[WORK INSTRUCTION 1]:
In the committee transcript, what does David Bradley say the option would be under a replacement worker ban?
[WORK INSTRUCTION 2]:
Extend the committee transcript past its final timestamp, continuing the hearing from that point.

[EXTRACT]:
━━━━━━━━━━

Mike Lake Conservative Edmonton—Mill Woods—Beaumont, AB

Mr. Bradley, I'm specifically interested in hearing what you might have to say on that. For the organizations you represent, what would be the options in a situation where...?

5:05 p.m.

Conservative

The Chair Conservative Dean Allison

Just give a fairly quick response, Mr. Bradley.

5:05 p.m.

Chief Executive Officer, Canadian Trucking Alliance

David Bradley

They would have no options. It's difficult to find replacement workers, as was said earlier. However, you can, depending on the marketplace right now—

5:05 p.m.

Conservative

Mike Lake Conservative Edmonton—Mill Woods—Beaumont, AB

With the legislation as proposed, a replacement worker ban, what would the options be?

5:05 p.m.

Chief Executive Officer, Canadian Trucking Alliance

David Bradley

What would the options be in that case? To shut down.

5:05 p.m.

Conservative

The Chair Conservative Dean Allison

Thank you very much.

Thank you, Mr. Lake. We're now going to move to Mr. Dryden for five minutes.

Since you weren't here the other day, I'll welcome you now as a permanent part of our committee.

5:05 p.m.

Liberal

Ken Dryden Liberal York Centre, ON

Thank you, Mr. Chair.

I have one comment to begin and then a question. I would think that the most useful data would not be in comparing Ontario and Quebec, it would be in comparing Quebec before and Quebec after. It would be comparing Ontario before, Ontario after, and then Ontario after that. It would be comparing B.C. before and B.C. after. It would look at the impact in individual jurisdictions as opposed to comparing across jurisdictions. Labour environments in different provinces may be very different. So I think it'd be quite useful if that information were available.

All sides are arguing balance. All sides are arguing that in fact the implementation of, or the absence of implementation, is going to generate the balance or is going to remove the balance. I think that all of us can imagine the exaggerations of stories, that if this is the case in the hypothetical, then the exaggeration can happen. That's why you have labour relations; you avoid the exaggerations. You use other means to avoid the exaggerations. That becomes part of doing business. The just-in-time business, that becomes part of everything.

To each side here, you've all heard each other. If you had one minute to offer your best argument, after having heard all the other sides of it, what would your best argument be?

Mr. Massy, what is your best argument?

Turning to the other side here, perhaps I'd ask you to decide on somebody to offer one minute's worth of your best argument.

5:10 p.m.

━━━━━━━━━━

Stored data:
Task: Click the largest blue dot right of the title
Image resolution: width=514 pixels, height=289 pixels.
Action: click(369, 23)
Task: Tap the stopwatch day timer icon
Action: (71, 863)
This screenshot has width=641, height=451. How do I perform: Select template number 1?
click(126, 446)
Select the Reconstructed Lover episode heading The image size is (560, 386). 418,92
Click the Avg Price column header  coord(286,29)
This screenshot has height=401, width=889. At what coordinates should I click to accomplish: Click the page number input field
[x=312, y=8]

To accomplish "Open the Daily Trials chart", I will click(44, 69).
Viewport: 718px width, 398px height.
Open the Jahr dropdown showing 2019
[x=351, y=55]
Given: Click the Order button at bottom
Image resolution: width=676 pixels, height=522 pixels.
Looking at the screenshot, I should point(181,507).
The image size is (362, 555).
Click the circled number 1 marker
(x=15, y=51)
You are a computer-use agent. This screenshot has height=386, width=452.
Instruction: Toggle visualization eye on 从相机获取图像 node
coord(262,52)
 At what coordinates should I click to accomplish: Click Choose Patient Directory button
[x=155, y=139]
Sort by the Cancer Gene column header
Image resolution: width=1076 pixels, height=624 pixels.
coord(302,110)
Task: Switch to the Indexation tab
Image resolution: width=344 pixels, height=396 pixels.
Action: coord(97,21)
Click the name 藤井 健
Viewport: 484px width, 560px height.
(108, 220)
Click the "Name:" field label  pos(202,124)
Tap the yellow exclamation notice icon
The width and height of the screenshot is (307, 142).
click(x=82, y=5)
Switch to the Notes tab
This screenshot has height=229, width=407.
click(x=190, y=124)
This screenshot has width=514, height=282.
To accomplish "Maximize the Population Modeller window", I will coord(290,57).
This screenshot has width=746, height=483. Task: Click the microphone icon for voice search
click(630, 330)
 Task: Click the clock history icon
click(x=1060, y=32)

━━━━━━━━━━

[TASK RESPONSE 1]:
To shut down.

[TASK RESPONSE 2]:
Vice-President, Burnaby, Telecommunications Workers Union

Peter Massy

Thank you for the opportunity. I didn't realize I only had one minute left.

In terms of making our best argument on this subject matter, the preamble of the code lays it out very clearly: you can't read the anti-replacement-worker legislation or the replacement worker section of the code independent of anything else. You have to read it together. When Mr. Sims put it together, he said that section 87.4 says you have to do this. Even though we've heard other language that says we don't have to, we believe we have to. On the maintenance of activities, we're mandated. We take that responsibility seriously.

On the other hand, we now have an employer who can bring in replacement workers, and the only way to challenge that in the code is to prove that they're doing it to undermine us. I don't believe they need replacement workers. I believe that gives the employer the opportunity they didn't have before, and it's coming to fruition—that's exactly what's happened.

So it's a question of balance. When you look at those two competing clauses in the labour code, it clearly favours the employer. That's why our position is that the replacement worker legislation should be passed.

5:10 p.m.

Chief Executive Officer, Canadian Trucking Alliance

David Bradley

Mr. Dryden, my argument is that I've heard no justification for doing this. My industry is not one that likes change for the sake of change. Maybe we haven't read the legislation right. We don't know why we have labour stability in our industry, but we have it. I've heard no justification to change that balance.

5:10 p.m.

Liberal

Ken Dryden Liberal York Centre, ON

And in the last 30 seconds, does anybody else on that side have a comment?